## [Source data]
•••

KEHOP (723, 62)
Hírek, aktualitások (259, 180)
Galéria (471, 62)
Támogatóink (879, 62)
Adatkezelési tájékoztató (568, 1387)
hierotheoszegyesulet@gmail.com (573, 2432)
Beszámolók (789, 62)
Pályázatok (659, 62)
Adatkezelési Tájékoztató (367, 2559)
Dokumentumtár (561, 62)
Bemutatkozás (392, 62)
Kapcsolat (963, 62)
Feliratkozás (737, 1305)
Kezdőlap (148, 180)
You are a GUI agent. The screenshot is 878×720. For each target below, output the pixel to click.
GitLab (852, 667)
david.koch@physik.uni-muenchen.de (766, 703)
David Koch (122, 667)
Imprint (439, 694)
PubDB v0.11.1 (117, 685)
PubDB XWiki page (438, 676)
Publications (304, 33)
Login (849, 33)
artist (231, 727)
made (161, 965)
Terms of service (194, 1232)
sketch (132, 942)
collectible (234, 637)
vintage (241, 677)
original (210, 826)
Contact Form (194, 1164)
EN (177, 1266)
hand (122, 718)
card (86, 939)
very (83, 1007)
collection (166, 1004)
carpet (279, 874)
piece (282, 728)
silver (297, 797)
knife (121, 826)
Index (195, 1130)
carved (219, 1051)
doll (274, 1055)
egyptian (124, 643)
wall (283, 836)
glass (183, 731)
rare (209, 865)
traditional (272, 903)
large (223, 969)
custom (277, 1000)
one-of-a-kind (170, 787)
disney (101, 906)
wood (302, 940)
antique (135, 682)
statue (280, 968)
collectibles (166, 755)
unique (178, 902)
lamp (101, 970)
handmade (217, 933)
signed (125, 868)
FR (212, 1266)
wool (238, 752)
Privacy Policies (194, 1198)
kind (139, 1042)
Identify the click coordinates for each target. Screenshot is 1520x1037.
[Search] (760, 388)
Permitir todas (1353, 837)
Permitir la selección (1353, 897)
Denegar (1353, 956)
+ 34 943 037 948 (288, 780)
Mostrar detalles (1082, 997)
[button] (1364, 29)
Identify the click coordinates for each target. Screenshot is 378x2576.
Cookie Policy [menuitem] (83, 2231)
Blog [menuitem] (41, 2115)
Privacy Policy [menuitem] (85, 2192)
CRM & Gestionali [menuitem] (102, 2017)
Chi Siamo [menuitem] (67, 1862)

•••

## [Task goal]
Copy every line above without any changes.

## [Written response]
KEHOP (723, 62)
Hírek, aktualitások (259, 180)
Galéria (471, 62)
Támogatóink (879, 62)
Adatkezelési tájékoztató (568, 1387)
hierotheoszegyesulet@gmail.com (573, 2432)
Beszámolók (789, 62)
Pályázatok (659, 62)
Adatkezelési Tájékoztató (367, 2559)
Dokumentumtár (561, 62)
Bemutatkozás (392, 62)
Kapcsolat (963, 62)
Feliratkozás (737, 1305)
Kezdőlap (148, 180)
You are a GUI agent. The screenshot is 878×720. For each target below, output the pixel to click.
GitLab (852, 667)
david.koch@physik.uni-muenchen.de (766, 703)
David Koch (122, 667)
Imprint (439, 694)
PubDB v0.11.1 (117, 685)
PubDB XWiki page (438, 676)
Publications (304, 33)
Login (849, 33)
artist (231, 727)
made (161, 965)
Terms of service (194, 1232)
sketch (132, 942)
collectible (234, 637)
vintage (241, 677)
original (210, 826)
Contact Form (194, 1164)
EN (177, 1266)
hand (122, 718)
card (86, 939)
very (83, 1007)
collection (166, 1004)
carpet (279, 874)
piece (282, 728)
silver (297, 797)
knife (121, 826)
Index (195, 1130)
carved (219, 1051)
doll (274, 1055)
egyptian (124, 643)
wall (283, 836)
glass (183, 731)
rare (209, 865)
traditional (272, 903)
large (223, 969)
custom (277, 1000)
one-of-a-kind (170, 787)
disney (101, 906)
wood (302, 940)
antique (135, 682)
statue (280, 968)
collectibles (166, 755)
unique (178, 902)
lamp (101, 970)
handmade (217, 933)
signed (125, 868)
FR (212, 1266)
wool (238, 752)
Privacy Policies (194, 1198)
kind (139, 1042)
Identify the click coordinates for each target. Screenshot is 1520x1037.
[Search] (760, 388)
Permitir todas (1353, 837)
Permitir la selección (1353, 897)
Denegar (1353, 956)
+ 34 943 037 948 (288, 780)
Mostrar detalles (1082, 997)
[button] (1364, 29)
Identify the click coordinates for each target. Screenshot is 378x2576.
Cookie Policy [menuitem] (83, 2231)
Blog [menuitem] (41, 2115)
Privacy Policy [menuitem] (85, 2192)
CRM & Gestionali [menuitem] (102, 2017)
Chi Siamo [menuitem] (67, 1862)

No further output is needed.